Problemas de precios y cuestiones de seguros
La semaglutida y medicamentos similares tienen una gran demanda, en parte debido a las publicaciones en las redes sociales que promocionan su eficacia y su uso no autorizado. Pero las inyecciones de Ozempic, Wegovy o Mounjaro, un fármaco similar de Eli Lilly, pueden costar alrededor de 1.000 dólares o más al mes. La escasez de estos medicamentos, junto con su elevado precio, ha planteado dudas sobre la accesibilidad y la equidad. Como Científico americano Según lo informado en octubre, la mayoría de las compañías de seguros privadas y los programas de salud federales no cubre medicamentos para bajar de peso. En 2003, la ley prohibió específicamente a Medicare, que brinda atención médica principalmente a personas de 65 años o más, cubrir tratamientos para bajar de peso. Pero en julio se volvió a presentar al Congreso de Estados Unidos un proyecto de ley para permitir que Medicare cubra nuevamente los medicamentos para bajar de peso y está pendiente de nuevas medidas a partir de diciembre.

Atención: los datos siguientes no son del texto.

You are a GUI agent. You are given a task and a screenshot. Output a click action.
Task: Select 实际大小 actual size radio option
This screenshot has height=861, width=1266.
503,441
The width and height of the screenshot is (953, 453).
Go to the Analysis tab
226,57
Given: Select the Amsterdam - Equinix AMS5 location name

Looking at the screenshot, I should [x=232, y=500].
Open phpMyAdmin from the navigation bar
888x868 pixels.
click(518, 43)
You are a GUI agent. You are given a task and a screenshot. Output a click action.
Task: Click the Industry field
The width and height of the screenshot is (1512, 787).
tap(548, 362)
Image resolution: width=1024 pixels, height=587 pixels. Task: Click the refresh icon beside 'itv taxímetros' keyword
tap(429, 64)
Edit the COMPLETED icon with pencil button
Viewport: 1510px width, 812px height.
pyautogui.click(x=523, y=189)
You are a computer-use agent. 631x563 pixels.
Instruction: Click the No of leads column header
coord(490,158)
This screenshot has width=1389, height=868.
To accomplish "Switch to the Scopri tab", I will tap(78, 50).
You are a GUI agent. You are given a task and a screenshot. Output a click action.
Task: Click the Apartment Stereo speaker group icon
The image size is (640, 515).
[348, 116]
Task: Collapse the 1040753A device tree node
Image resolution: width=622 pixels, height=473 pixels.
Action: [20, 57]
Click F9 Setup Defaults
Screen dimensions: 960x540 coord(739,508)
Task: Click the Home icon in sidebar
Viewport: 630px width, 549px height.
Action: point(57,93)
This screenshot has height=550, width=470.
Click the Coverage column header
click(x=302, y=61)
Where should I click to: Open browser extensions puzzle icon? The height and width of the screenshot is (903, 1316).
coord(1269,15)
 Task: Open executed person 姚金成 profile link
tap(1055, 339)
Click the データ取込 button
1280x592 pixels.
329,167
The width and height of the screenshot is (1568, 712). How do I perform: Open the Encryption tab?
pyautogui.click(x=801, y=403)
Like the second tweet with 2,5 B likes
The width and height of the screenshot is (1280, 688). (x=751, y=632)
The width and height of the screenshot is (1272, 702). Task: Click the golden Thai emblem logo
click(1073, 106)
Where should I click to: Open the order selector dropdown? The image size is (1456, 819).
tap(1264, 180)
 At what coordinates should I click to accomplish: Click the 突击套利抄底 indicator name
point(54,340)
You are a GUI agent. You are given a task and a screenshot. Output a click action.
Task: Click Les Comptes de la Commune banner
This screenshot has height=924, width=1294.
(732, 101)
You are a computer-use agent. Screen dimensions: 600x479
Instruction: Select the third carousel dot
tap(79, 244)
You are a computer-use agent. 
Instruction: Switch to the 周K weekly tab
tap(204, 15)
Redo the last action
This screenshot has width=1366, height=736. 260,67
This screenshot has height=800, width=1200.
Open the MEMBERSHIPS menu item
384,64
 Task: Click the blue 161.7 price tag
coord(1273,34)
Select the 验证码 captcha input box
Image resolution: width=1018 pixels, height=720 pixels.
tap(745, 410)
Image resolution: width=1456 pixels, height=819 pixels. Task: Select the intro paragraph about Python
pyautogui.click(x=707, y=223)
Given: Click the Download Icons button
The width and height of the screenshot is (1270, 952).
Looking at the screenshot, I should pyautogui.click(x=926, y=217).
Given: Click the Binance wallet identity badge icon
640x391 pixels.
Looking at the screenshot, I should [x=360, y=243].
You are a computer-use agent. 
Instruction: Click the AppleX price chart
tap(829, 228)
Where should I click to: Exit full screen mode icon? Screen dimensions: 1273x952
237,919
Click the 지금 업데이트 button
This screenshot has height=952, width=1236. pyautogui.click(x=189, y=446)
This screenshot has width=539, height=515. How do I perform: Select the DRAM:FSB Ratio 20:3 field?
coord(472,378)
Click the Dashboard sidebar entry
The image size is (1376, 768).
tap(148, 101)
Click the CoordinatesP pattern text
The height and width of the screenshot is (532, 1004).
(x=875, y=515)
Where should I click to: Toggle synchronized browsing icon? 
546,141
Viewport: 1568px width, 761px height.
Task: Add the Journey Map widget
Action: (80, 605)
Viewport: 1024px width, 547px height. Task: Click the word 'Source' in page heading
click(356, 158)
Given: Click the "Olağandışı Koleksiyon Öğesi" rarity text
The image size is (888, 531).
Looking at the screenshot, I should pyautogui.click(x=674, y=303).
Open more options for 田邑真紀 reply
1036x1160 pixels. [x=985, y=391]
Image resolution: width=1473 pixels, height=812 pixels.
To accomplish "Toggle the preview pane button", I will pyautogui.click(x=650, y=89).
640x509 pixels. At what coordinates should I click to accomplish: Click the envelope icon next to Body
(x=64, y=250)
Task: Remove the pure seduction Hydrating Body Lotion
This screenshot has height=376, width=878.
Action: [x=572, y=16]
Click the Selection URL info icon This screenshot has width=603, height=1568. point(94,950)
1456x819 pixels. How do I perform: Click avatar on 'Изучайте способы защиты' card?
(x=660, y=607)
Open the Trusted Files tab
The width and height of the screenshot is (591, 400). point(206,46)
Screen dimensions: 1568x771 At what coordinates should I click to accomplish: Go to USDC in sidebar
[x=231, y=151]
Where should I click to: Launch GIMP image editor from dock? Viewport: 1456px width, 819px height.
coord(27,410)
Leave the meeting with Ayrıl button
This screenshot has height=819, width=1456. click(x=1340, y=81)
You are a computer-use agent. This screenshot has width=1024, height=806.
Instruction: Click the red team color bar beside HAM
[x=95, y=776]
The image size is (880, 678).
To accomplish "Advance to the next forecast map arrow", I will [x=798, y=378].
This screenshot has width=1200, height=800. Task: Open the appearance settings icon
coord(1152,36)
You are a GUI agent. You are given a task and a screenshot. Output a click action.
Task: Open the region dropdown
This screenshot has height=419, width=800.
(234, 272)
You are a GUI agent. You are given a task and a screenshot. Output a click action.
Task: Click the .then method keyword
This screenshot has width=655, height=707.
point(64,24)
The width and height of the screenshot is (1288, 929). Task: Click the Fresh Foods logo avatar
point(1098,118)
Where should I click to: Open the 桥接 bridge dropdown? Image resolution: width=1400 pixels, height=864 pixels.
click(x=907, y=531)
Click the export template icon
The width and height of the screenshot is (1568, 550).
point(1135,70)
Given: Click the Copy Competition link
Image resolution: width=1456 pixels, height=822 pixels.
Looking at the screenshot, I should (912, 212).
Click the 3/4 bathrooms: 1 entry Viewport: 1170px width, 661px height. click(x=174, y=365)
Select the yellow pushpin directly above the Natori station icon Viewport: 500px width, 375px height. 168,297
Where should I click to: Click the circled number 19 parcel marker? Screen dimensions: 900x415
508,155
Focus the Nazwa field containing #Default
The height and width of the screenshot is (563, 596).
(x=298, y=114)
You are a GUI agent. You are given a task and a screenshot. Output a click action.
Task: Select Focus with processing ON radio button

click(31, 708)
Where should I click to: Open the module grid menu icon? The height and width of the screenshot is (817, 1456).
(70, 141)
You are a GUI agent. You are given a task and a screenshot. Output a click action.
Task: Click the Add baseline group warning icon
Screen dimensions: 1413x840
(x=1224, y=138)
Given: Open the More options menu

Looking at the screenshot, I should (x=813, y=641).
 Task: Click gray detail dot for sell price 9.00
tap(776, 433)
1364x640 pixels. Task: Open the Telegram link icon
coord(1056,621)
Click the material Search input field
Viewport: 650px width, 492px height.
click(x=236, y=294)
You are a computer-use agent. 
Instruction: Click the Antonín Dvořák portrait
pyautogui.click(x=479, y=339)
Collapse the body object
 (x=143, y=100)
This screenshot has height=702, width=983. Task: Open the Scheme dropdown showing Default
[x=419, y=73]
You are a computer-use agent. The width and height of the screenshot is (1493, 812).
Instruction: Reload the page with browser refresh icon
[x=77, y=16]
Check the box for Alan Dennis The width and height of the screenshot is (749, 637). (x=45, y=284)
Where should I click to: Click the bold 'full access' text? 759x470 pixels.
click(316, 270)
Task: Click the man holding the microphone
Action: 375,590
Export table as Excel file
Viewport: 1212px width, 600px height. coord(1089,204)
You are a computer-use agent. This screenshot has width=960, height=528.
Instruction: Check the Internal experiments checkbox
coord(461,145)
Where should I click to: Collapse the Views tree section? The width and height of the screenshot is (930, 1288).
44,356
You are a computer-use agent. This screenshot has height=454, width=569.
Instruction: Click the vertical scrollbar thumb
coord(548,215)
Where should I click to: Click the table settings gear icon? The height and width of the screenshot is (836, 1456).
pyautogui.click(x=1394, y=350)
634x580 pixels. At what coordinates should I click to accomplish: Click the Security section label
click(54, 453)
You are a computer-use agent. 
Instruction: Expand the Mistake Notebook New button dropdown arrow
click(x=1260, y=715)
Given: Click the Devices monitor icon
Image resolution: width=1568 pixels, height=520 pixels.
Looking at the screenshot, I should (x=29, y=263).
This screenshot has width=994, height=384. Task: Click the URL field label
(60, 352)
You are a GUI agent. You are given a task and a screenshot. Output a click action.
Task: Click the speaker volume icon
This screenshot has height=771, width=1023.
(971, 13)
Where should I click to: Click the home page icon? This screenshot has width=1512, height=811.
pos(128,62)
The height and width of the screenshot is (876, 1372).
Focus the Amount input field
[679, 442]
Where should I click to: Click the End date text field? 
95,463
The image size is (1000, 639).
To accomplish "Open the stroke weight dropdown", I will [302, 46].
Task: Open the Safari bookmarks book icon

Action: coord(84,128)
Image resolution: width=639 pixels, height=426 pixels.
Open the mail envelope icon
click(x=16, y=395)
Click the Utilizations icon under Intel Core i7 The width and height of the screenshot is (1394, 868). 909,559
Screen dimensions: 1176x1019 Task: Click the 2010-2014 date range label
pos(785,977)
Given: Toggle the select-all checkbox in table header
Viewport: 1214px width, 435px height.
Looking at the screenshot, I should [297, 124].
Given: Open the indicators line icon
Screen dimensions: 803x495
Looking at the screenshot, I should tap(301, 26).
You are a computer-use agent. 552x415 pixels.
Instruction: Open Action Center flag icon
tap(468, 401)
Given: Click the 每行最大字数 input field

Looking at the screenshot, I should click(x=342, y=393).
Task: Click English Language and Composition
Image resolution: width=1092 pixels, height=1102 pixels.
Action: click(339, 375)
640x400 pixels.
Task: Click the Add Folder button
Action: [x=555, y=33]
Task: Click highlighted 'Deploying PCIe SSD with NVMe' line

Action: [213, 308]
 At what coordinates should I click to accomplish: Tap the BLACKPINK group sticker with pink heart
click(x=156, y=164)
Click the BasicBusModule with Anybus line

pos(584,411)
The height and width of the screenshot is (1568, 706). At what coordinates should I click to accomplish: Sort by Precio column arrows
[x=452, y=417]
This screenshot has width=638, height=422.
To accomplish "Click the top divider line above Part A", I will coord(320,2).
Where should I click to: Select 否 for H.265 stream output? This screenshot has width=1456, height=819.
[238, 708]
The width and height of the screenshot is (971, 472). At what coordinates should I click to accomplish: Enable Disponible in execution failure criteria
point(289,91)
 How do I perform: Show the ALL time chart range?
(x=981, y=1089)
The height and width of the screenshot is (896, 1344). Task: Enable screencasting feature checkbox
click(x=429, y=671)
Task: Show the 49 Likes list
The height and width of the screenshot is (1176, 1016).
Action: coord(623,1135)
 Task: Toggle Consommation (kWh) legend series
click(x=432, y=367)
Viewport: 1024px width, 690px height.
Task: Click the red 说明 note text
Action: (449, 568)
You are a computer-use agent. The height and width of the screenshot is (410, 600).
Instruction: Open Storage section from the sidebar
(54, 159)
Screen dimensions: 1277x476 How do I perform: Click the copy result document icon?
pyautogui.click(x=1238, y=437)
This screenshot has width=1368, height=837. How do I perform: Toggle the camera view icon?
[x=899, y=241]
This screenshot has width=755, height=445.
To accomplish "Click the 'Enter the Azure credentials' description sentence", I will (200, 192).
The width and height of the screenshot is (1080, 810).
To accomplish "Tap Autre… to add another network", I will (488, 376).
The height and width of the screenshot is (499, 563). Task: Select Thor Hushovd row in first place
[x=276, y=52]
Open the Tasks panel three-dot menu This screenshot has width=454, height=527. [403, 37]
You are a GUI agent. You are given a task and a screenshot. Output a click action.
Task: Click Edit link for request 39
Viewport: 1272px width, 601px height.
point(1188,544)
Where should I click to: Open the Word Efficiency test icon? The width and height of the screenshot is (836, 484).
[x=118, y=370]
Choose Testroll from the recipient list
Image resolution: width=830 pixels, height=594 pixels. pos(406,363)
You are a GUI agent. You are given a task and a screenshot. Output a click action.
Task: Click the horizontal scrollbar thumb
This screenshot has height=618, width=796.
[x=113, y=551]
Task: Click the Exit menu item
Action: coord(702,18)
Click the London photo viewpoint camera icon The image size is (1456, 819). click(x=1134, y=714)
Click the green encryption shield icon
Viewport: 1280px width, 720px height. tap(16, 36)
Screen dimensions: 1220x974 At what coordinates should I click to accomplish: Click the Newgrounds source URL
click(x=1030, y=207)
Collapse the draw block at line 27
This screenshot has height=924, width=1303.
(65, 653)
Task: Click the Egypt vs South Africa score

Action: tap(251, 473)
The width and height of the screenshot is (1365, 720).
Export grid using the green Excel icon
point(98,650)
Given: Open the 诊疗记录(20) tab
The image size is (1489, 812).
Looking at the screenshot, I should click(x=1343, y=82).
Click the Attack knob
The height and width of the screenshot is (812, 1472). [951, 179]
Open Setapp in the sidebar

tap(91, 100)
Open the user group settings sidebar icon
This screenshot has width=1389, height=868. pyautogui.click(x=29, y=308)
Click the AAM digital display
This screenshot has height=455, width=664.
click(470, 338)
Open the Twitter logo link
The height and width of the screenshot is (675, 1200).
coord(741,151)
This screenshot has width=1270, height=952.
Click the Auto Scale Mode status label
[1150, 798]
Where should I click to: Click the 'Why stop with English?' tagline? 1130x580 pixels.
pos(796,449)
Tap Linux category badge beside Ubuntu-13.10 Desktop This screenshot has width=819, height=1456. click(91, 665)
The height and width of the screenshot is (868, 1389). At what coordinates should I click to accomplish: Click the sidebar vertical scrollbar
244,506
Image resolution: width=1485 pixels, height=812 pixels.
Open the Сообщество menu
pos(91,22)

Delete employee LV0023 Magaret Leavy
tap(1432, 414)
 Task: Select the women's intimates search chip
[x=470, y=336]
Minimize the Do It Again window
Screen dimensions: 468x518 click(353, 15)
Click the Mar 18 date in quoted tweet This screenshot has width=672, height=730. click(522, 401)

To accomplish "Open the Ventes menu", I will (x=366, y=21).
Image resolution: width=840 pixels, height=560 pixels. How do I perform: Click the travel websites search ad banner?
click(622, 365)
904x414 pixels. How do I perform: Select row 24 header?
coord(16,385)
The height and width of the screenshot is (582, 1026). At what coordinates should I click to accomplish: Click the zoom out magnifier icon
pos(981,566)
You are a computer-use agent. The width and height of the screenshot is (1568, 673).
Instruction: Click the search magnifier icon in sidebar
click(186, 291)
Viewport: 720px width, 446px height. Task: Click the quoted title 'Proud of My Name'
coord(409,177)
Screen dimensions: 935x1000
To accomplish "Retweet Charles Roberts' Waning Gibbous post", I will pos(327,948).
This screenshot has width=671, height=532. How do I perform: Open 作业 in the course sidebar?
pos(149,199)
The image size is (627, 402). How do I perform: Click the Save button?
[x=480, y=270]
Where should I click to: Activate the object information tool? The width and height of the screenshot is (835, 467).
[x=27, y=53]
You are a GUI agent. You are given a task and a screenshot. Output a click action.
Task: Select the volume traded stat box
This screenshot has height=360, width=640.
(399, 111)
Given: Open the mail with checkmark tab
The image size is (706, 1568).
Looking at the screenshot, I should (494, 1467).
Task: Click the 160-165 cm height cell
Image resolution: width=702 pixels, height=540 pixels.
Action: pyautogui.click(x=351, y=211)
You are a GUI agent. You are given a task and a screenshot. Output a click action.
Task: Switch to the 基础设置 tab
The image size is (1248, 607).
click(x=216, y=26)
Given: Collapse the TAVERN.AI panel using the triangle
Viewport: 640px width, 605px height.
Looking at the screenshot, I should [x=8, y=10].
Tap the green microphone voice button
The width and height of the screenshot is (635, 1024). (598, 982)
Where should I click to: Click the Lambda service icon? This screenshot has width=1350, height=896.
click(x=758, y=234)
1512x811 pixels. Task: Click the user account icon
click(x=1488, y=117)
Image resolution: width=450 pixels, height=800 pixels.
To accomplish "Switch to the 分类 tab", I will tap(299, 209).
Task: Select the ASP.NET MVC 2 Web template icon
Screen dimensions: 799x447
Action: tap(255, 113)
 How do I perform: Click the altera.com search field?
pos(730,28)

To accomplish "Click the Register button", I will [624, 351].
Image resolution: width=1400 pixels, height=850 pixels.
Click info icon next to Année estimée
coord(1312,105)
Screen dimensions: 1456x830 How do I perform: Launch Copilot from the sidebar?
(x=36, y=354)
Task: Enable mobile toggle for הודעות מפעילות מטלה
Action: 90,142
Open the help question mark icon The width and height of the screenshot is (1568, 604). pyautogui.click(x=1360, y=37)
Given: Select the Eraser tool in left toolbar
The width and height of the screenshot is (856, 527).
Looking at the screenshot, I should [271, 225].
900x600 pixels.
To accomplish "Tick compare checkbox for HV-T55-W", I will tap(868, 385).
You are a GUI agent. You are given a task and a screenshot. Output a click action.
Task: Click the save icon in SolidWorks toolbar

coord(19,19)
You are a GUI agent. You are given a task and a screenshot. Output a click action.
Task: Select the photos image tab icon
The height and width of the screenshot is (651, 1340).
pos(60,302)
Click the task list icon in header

Peligrosos trucos caseros para bajar de peso
En medio de los altos costos, la cobertura inconsistente de los seguros y el suministro irregular de estos medicamentos, algunas personas han tomado medidas drásticas utilizando alternativas peligrosas. En septiembre surgieron informes de que algunos usuarios de TikTok estaban promoviendo laxantes como una alternativa más barata y accesible a los medicamentos para bajar de peso, y llamamos a este enfoque “presupuesto Ozempic.” Algunas publicaciones afirmaron que los laxantes pueden ayudar a las personas a adelgazar, a pesar de la falta de evidencia de que puedan ayudar con una pérdida de peso sostenida. Los laxantes se utilizan para tratar el estreñimiento o limpiar los intestinos antes de la cirugía; tomar dichos medicamentos para bajar de peso podría provocar un mal uso y trastornos alimentarios. “Mucho de esto se debe al deseo patológico de esta sociedad por la delgadez”, dice Diana Thiara, profesora clínica asistente de medicina en la Universidad de California, San Francisco. “Y obviamente, las redes sociales han acelerado eso”.